──────── Data for this task ────────

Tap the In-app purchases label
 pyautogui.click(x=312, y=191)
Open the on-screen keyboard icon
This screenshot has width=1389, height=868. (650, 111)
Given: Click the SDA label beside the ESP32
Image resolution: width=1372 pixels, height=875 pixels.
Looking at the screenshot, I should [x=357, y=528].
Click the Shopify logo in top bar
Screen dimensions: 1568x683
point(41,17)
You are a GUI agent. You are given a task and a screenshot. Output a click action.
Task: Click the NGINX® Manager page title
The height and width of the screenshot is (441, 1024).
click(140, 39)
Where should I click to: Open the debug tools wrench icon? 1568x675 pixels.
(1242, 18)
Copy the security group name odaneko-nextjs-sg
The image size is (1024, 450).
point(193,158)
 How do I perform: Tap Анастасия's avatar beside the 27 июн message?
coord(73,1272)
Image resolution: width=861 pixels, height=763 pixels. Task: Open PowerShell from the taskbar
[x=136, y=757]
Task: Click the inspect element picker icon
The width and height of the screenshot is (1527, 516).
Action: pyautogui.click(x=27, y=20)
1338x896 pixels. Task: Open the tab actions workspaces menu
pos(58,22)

────────

**What you will do:** Print all the records precisely.

**Answer box:**
Tap the In-app purchases label
 pyautogui.click(x=312, y=191)
Open the on-screen keyboard icon
This screenshot has width=1389, height=868. (650, 111)
Given: Click the SDA label beside the ESP32
Image resolution: width=1372 pixels, height=875 pixels.
Looking at the screenshot, I should [x=357, y=528].
Click the Shopify logo in top bar
Screen dimensions: 1568x683
point(41,17)
You are a GUI agent. You are given a task and a screenshot. Output a click action.
Task: Click the NGINX® Manager page title
The height and width of the screenshot is (441, 1024).
click(140, 39)
Where should I click to: Open the debug tools wrench icon? 1568x675 pixels.
(1242, 18)
Copy the security group name odaneko-nextjs-sg
The image size is (1024, 450).
point(193,158)
 How do I perform: Tap Анастасия's avatar beside the 27 июн message?
coord(73,1272)
Image resolution: width=861 pixels, height=763 pixels. Task: Open PowerShell from the taskbar
[x=136, y=757]
Task: Click the inspect element picker icon
The width and height of the screenshot is (1527, 516).
Action: pyautogui.click(x=27, y=20)
1338x896 pixels. Task: Open the tab actions workspaces menu
pos(58,22)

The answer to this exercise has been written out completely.